Foto Pemakaman Mako Tabuni

UNTUK berbagai ragam masalah di tanah Papua, kita mau tidak mau mesti berangkat dari pengertian bahwa bangsa Papua sedang dijajah. Peliknya persoalan dan jenis kesengsaraan yang menimpa orang Papua, merupakan bentuk dari kolonialisme modern yang kemudian dapat dibahasakan sebagai imperialisme. Dengan begitu, perspektif cara pandang kita menjadi jelas bahwa semua ketimpangan ekonomi, sosial dan politik di West Papua merupakan anak kandung kaum imperialis yang bernama, Indonesia.

Dalam prakteknya, penjajahan di teritori West Papua, Indonesia menggunakan metode yang kurang lebih serupa dengan pengalaman yang dialaminya selama menjadi korban penjajahan. Selama hampir dua ratus tahun, daerah-daerah di Indonesia mengalami periode kekerasan dari praktek kolonialisme Belanda. Praktek kekerasan dalam mengendalikan tanah jajahan ini disebut sebagai repressive colonialism. Selain Belanda, bentuk penjajahan seperti ini antara lain diterapkan oleh beberapa negara Eropa seperti Spanyol dan Prancis. Tipe kolonialisme yang represif ini mensyaratkan penutupan ruang-ruang kebebasan bereskpresi dan penghancuran yang simultan serta kontinyu terdapat upaya-upaya kemerdekaan yang muncul sebagai aspirasi sosial politik rakyat jajahan.
Bentuk tersebut agak berbeda dengan jenis kolonialisme yang diterapkan Amerika Serikat dan Inggris yang disebut liberal colonialism. Bentuk kolonialisme macam inu, bergulir dengan cara menjadikan daerah-daerah jajahan menjadi satelit yang terikat dengan kebebasan yang terbatas. Daerah-daerah koloni dikontrol sedemikian rupa dengan pendekatan hegemonik sehingga menjadikan mereka yang terjajah merasa tidak membutuhkan kemerdekaan. Bekerja melalui perangkat-perangkat ideologis sehingga aspirasi sosial politik masyarakat terjajah adalah ketergantungan yang bersifat adiktif terhadap penjajahnya.

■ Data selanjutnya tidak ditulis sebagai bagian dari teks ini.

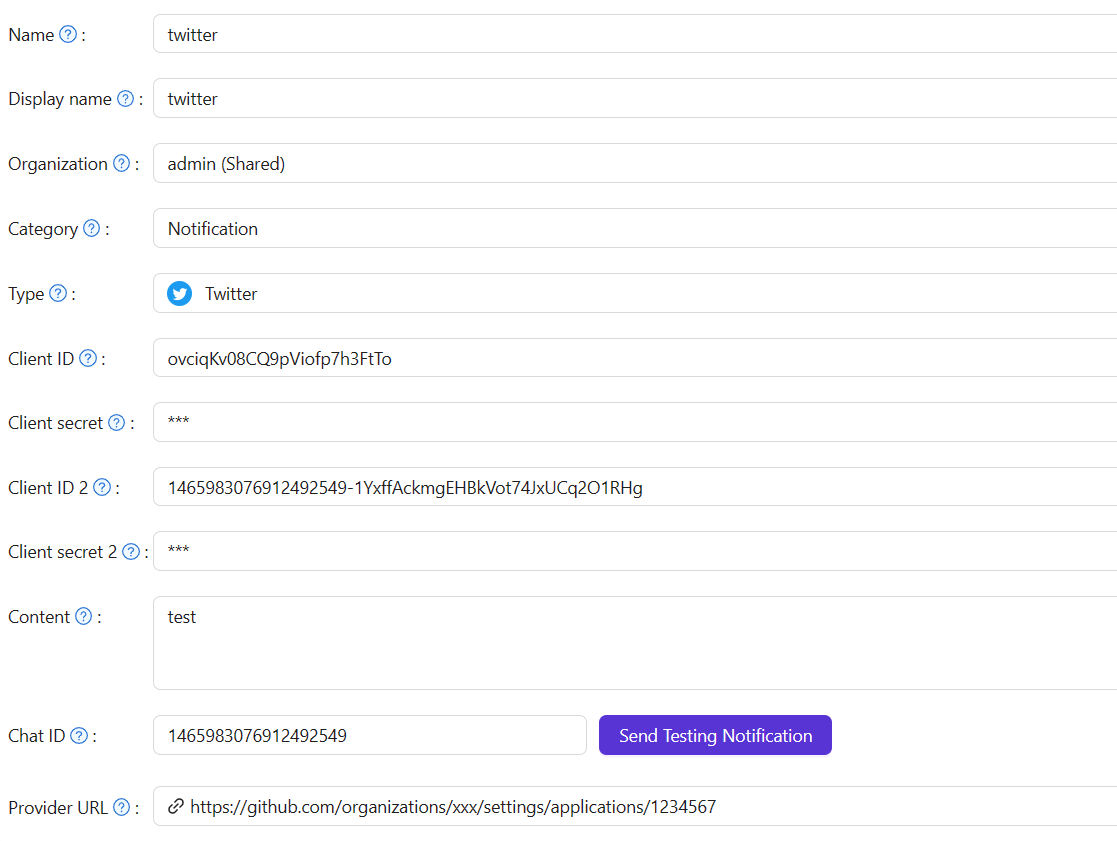The image size is (1117, 841).
Task: Click the Provider URL help icon
Action: coord(121,807)
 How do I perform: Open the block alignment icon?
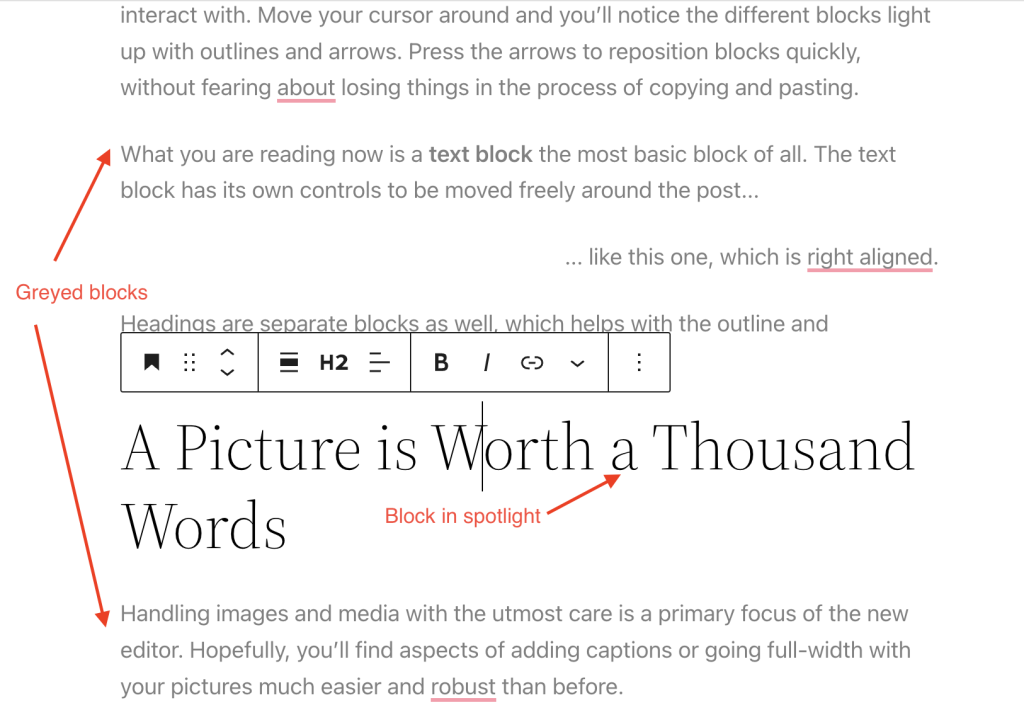(x=288, y=362)
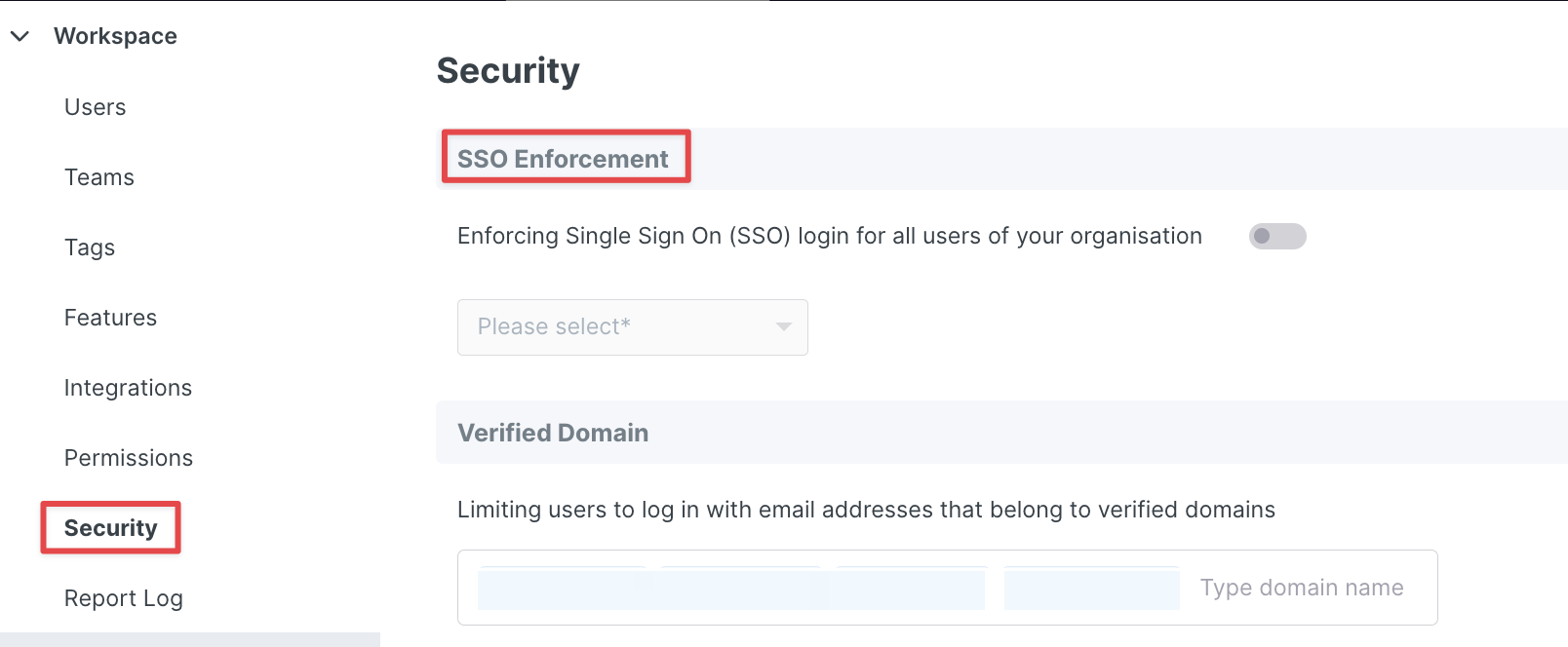The image size is (1568, 647).
Task: Go to Teams in sidebar
Action: pyautogui.click(x=98, y=177)
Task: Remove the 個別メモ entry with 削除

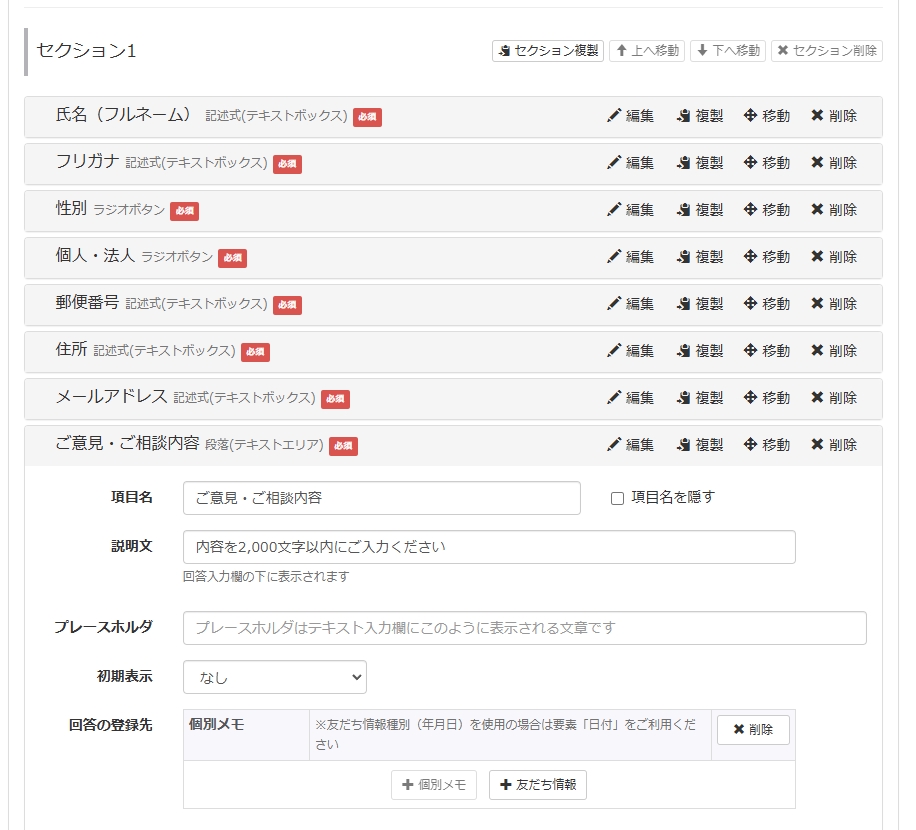Action: coord(752,730)
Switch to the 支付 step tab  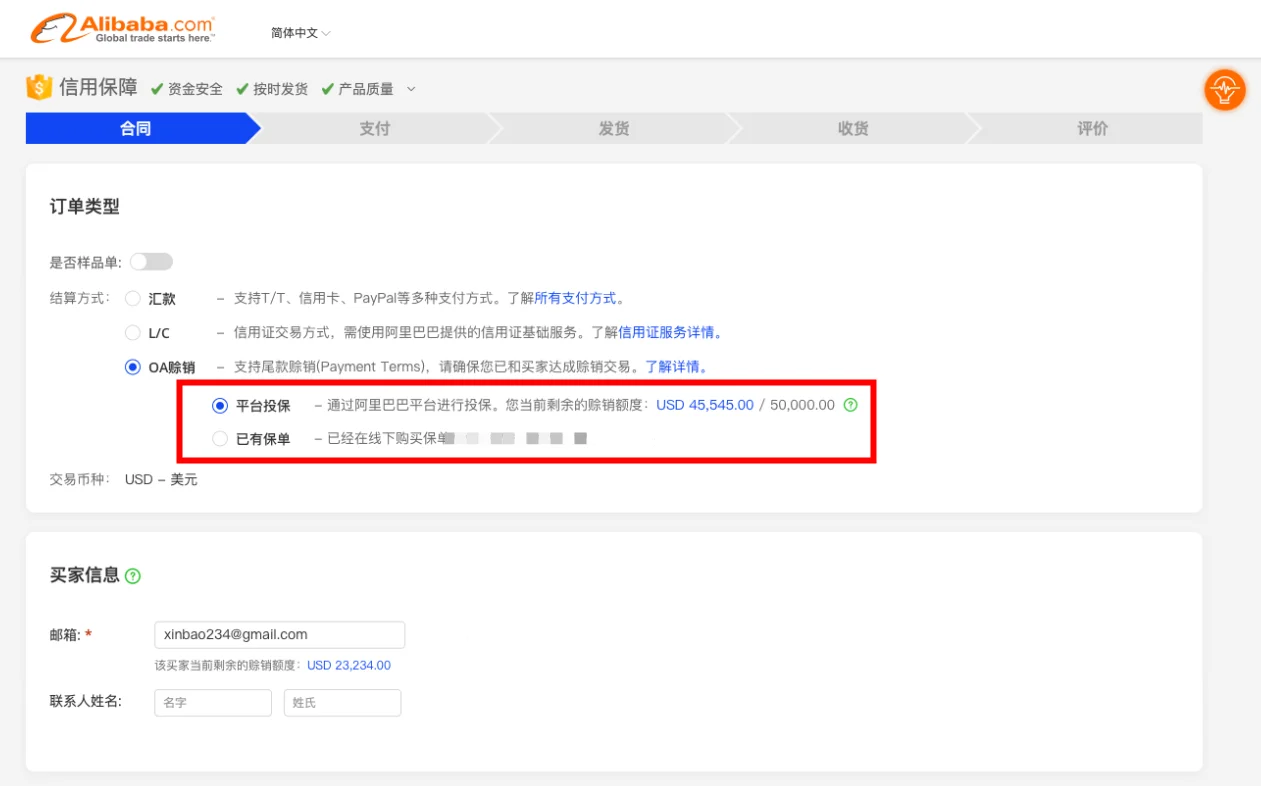click(x=374, y=128)
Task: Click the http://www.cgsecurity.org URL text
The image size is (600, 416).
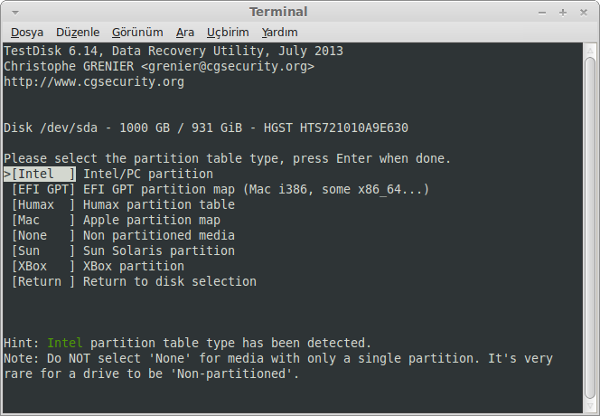Action: (94, 82)
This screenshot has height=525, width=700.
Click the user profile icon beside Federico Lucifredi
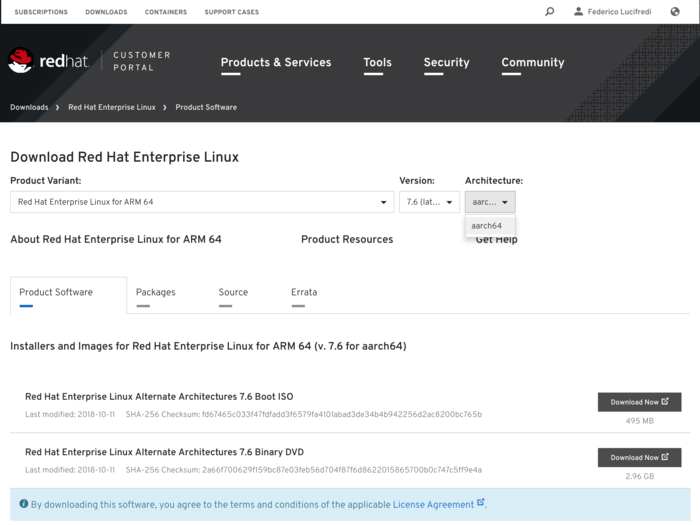click(578, 12)
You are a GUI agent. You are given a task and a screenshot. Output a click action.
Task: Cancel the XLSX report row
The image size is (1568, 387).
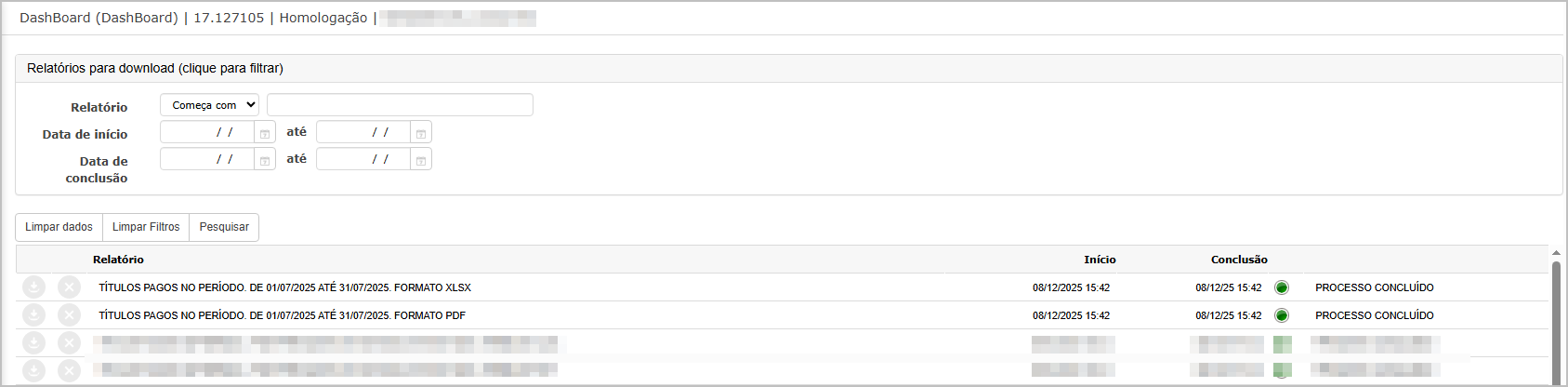point(69,287)
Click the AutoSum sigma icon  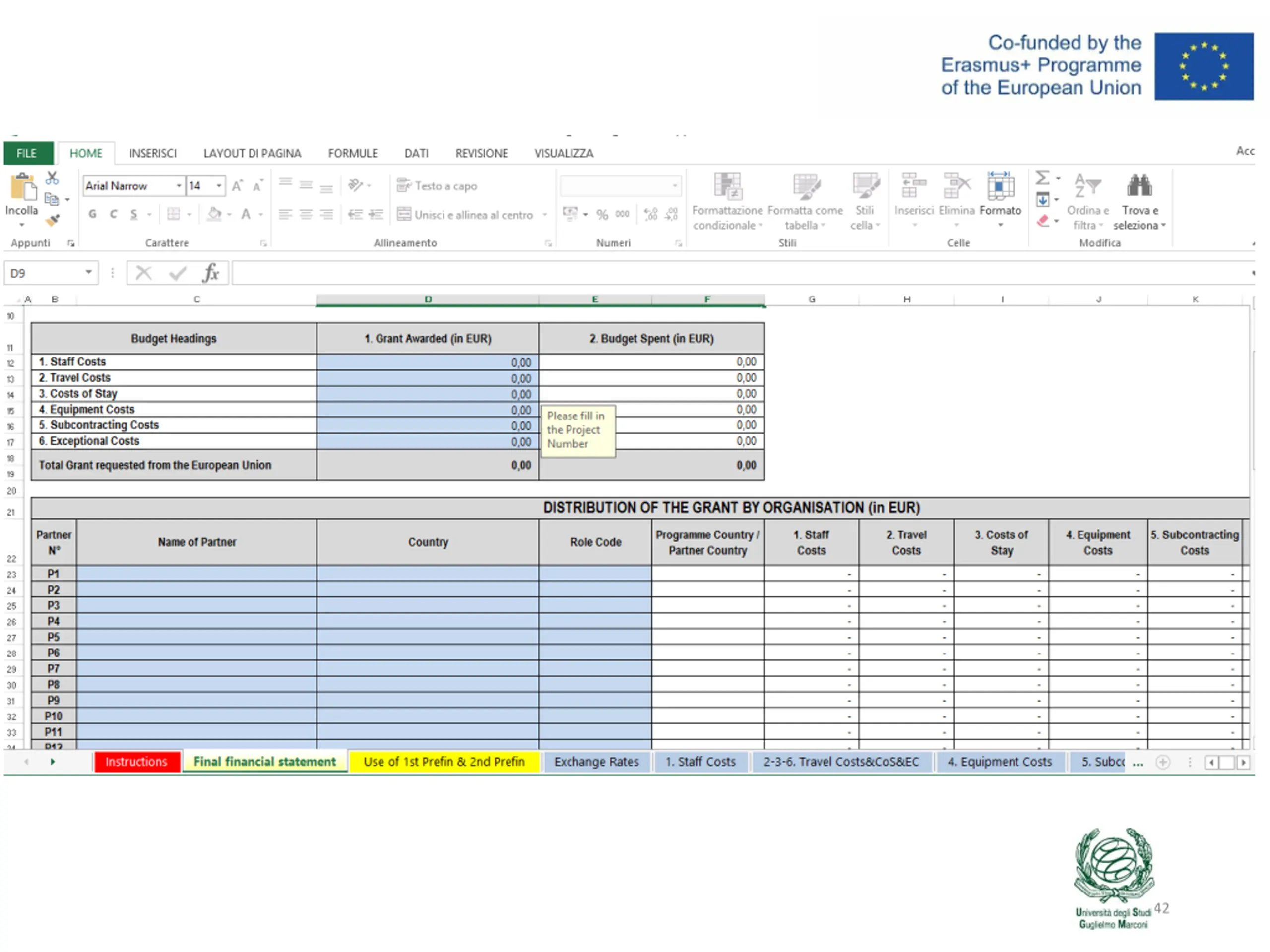pyautogui.click(x=1042, y=178)

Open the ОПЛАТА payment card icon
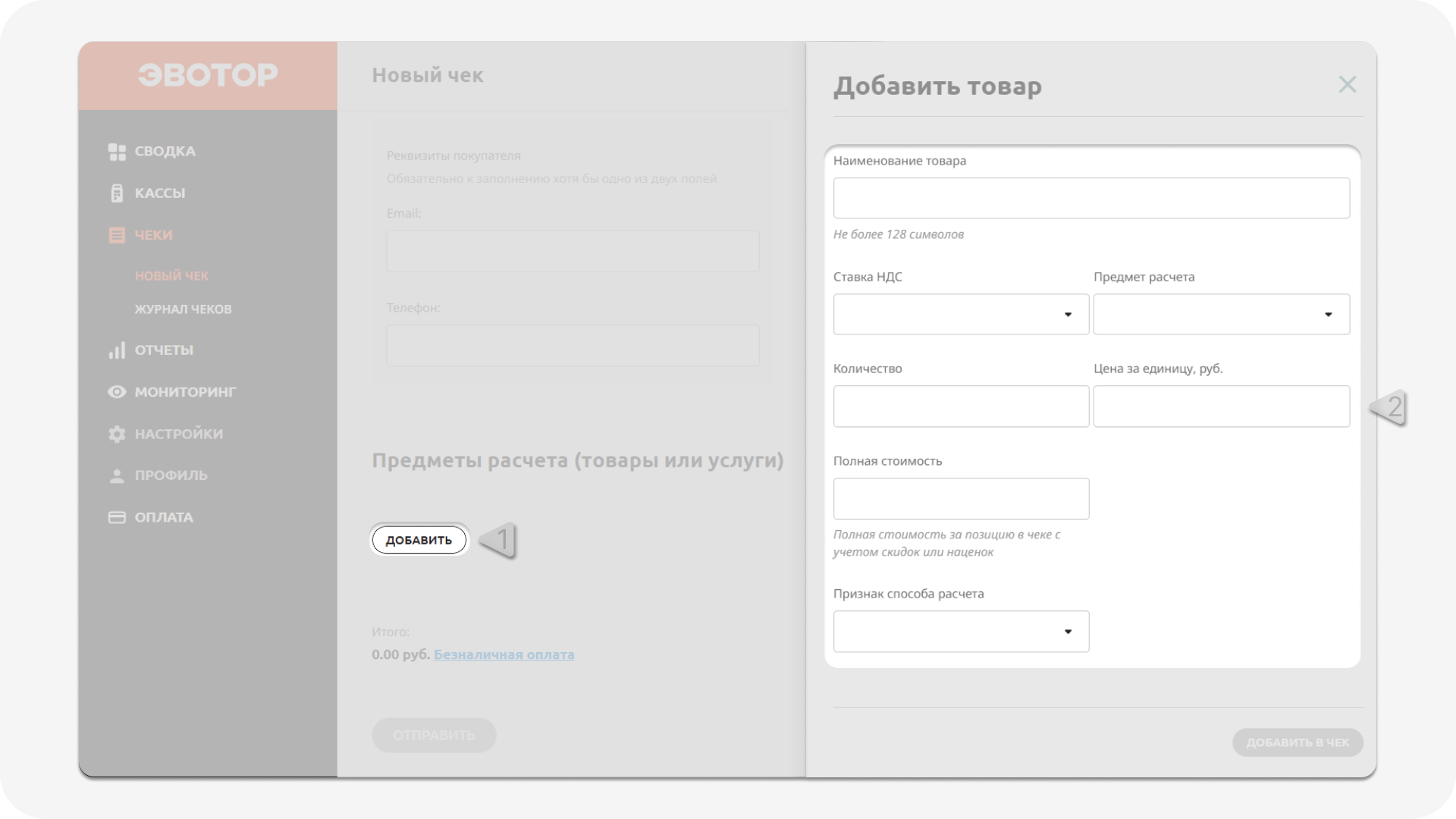click(x=118, y=517)
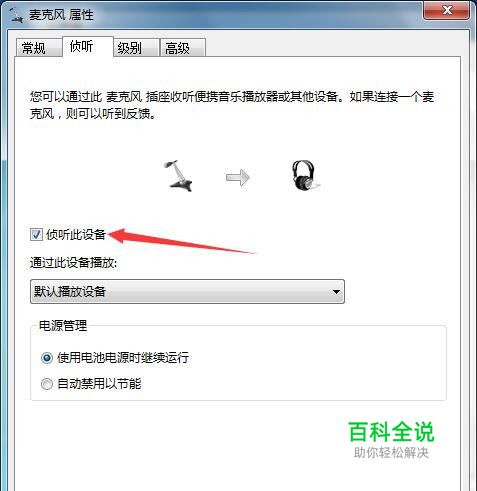Open the 默认播放设备 dropdown list
This screenshot has height=491, width=477.
click(x=187, y=292)
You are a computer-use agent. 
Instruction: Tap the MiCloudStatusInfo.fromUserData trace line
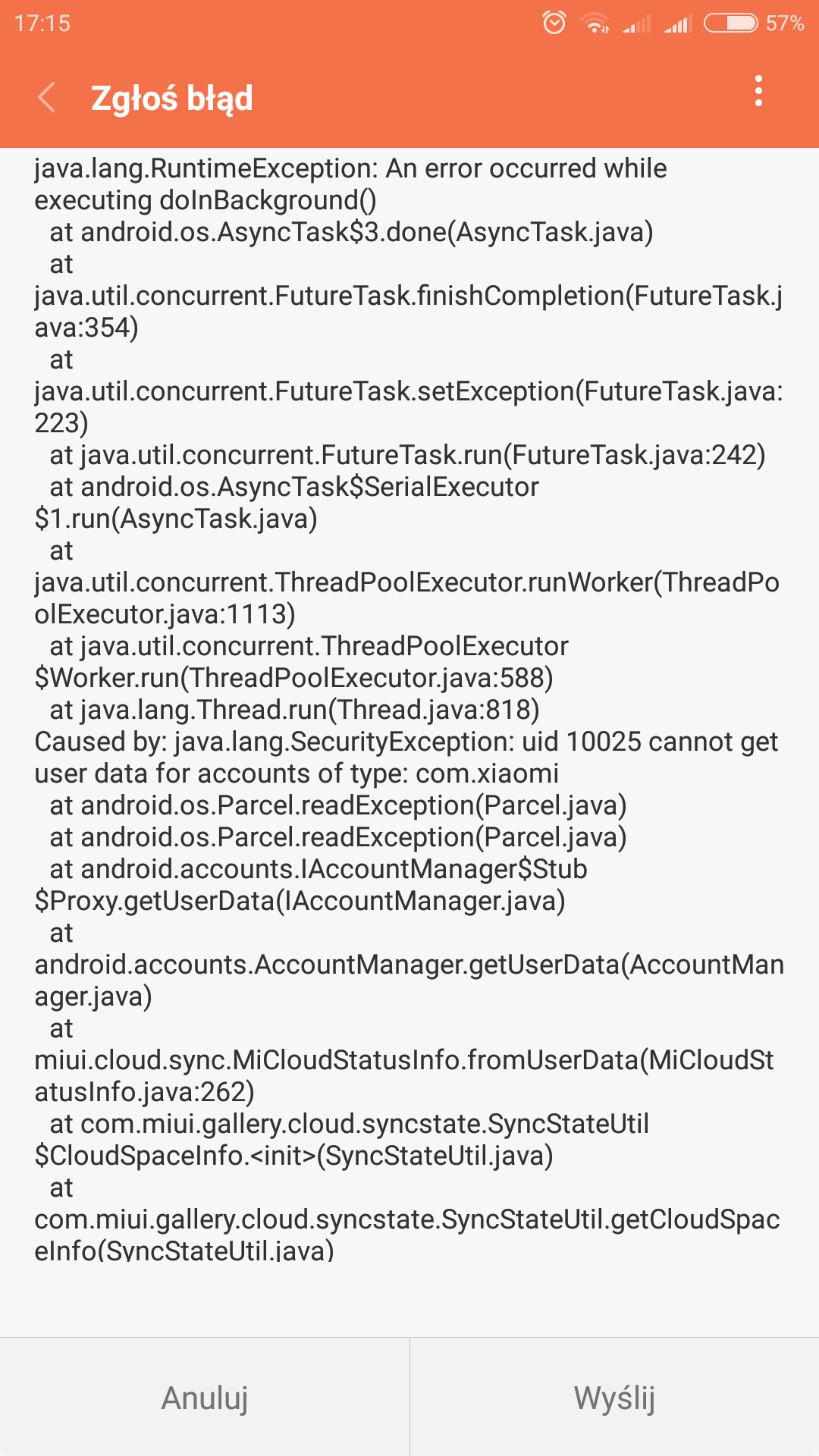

Ekspansi kekuasan Indonesia yang dilakukan Soekarno melalui Trikora (Tri Komando Rakyat) terhadap wilayah kedaulatan West Papua, yang dimulai pada 1 Mei 1961 (atau 19 hari setelah deklarasi Manifesto Kemerdekaan West Papua) menjadi awal dari penjajahan tersebut. Aksi ekspansif Indonesia ke tanah Papua, dengan berbagai alasan pembenarannya justru menjadi pembuktiaan mental militerisme dan hasrat kolonialisme penguasa Indonesia saat itu yang akhirnya terus berlangsung hingga sekarang. Praktis, hal tersebut menjadikan West Papua sebaga wilayah protektorat dari kolonial Indonesia. Tindakan Indonesia yang menganesksasi Papua sebenarnya tidak jauh berbeda dengan kelakuan Perancis di daerah-daerah Indocina tahun 1889, atau tidak jauh berbeda dengan tindakan kolonial Belanda terhadap Indonesia di masa lalu. Warisan sifat-sifat kolonialis Eropa di Indonesia misalnya tampak jelas dalam praktek pecah belah (devide et impera) dan mengutamakan pendekatan yang berkarakter militeristik. Orang-orang Papua kemudian saling diadu dan dipecah belah. 
Sekolah-sekolah Indonesia di Papua kemudian mengajarkan bahwa menuntut kemerdekaan adalah sesuatu yang illegal dan Indonesia bukanlah penjajah. Jika ada kelompok yang telah mencapai kesadaran politik dalam dirinya untuk menuntut hak sebagai manusia merdeka, mara mereka akan berhadapan dengan senjata. Penyiksaan, penangkapan semena-mena, hingga eksekusi politik kemudian dianggap lumrah. Menebar teror ke tengah bangsa Papua agar mereka menutup mulut dan tidak bicara soal kemerdekaan.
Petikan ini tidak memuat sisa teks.